**TRY IT**
Copying nothing before it, reproduce the line that holds "You are a GUI" and every line after it in the data, exactly.

::: SUPPLIED ENTRIES :::

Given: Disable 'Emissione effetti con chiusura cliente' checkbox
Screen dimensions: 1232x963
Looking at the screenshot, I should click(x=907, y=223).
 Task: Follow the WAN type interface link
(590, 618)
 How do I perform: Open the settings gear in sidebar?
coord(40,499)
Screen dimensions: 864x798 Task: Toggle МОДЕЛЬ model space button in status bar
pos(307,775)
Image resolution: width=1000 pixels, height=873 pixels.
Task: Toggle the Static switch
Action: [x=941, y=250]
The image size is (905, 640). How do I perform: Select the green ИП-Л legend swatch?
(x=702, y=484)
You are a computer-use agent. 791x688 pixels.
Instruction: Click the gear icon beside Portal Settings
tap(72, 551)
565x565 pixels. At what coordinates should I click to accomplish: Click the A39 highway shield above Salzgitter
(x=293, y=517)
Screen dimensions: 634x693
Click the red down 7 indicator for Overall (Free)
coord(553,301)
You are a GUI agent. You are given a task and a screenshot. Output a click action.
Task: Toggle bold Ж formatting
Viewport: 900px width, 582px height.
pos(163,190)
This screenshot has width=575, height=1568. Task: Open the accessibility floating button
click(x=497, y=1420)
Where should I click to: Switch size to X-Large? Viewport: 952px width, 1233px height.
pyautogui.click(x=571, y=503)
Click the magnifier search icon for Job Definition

:::

**ANSWER BELOW**
You are a GUI agent. You are given a task and a screenshot. Output a click action.
Task: Toggle bold Ж formatting
Viewport: 900px width, 582px height.
pos(163,190)
This screenshot has width=575, height=1568. Task: Open the accessibility floating button
click(x=497, y=1420)
Where should I click to: Switch size to X-Large? Viewport: 952px width, 1233px height.
pyautogui.click(x=571, y=503)
Click the magnifier search icon for Job Definition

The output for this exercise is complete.